5.  The ALJ satisfied his duty to develop a complete record of Jones's medical history under the first clause of 20 C.F.R. § 404.1512(d). In addition, because Jones was represented by counsel and had an opportunity to testify at the hearing regarding her disability, the ALJ was under no additional obligation to make a “reasonable effort” to obtain Young's records, pursuant to the second clause of § 404.1512(d). See Vine v. Astrue, No. 3:10–895–BK, 2010 WL 4791487, at *6 (N.D.Tex. Nov.18, 2010) (holding that the ALJ's “duty to fully develop the record is heightened when the claimant is pro se ․ [but][a]n ALJ may satisfy this heightened duty by asking the claimant about his medical condition, the effectiveness of treatment, how the claimant's daily routine has been affected by his medical problems, his ability to perform various tasks, and by inviting the claimant to include anything else in the record.”).

6.  See Audler v. Astrue, 501 F.3d 446, 448 (5th Cir.2007) (noting that “ ‘procedural perfection in administrative proceedings is not required’ as long as ‘the substantive rights of a party have not been affected’ ”) (citation omitted).

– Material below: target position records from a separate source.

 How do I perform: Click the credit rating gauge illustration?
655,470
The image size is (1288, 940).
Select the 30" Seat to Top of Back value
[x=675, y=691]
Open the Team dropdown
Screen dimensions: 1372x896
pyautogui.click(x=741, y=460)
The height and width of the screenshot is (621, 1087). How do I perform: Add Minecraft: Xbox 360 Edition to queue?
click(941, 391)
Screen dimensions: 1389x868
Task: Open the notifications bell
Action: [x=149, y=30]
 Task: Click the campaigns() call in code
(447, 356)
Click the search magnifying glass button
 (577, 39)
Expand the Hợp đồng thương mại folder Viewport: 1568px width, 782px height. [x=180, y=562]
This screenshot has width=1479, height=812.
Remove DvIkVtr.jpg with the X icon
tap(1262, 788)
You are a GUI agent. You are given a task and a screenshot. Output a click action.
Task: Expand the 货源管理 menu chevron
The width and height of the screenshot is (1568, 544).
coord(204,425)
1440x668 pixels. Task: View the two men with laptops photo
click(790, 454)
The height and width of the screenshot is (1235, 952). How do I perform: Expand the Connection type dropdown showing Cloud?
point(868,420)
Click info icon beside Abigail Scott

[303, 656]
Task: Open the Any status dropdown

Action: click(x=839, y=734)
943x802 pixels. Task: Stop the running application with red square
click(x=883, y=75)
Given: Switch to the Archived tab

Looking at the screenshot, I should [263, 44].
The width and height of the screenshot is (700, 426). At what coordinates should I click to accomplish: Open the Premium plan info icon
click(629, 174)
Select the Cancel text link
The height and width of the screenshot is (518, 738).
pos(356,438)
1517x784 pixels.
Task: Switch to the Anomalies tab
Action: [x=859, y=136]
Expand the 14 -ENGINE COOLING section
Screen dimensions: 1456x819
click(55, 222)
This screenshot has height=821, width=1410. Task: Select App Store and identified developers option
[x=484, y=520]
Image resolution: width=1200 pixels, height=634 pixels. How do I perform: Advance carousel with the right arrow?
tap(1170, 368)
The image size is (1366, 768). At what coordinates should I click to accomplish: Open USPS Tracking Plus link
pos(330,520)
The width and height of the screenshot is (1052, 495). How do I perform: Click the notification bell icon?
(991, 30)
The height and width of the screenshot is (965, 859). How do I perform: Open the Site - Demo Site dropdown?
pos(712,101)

7.  Carey v. Apfel, 230 F.3d 131, 142 (5th Cir.2000); see also Shinseki v. Sanders, 556 U.S. 396, 409, 129 S.Ct. 1696, 173 L.Ed.2d 532 (2009) (“[T]he burden of showing that an error is harmful normally falls upon the party attacking the agency's determination.”).

8.  Carey, 230 F.3d at 142 (“This Court will not reverse the decision of an ALJ for failure to fully and fairly develop the record unless the claimant shows that he or she was prejudiced by the ALJ's failure․ To establish prejudice, a claimant must demonstrate that he or she could and would have adduced evidence that might have altered the result.” (internal quotations and citations omitted)); see also Castillo v. Barnhart, 325 F.3d 550, 552 (5th Cir.2003) (“[The claimant] points to no evidence that would have been adduced and that could have changed the result had [she] been represented by an attorney, and therefore has not demonstrated that she was prejudiced due to the absence of counsel at the hearing.” (internal quotations and citation omitted)).

9.  See Hyde, 2008 U.S.App. LEXIS 10228, at *11 (“Something more then a speculative assertion that medical records might exist and might clarify earlier records is necessary, such as perhaps a statement from the doctor that such records exist and do confirm an earlier diagnosis.”).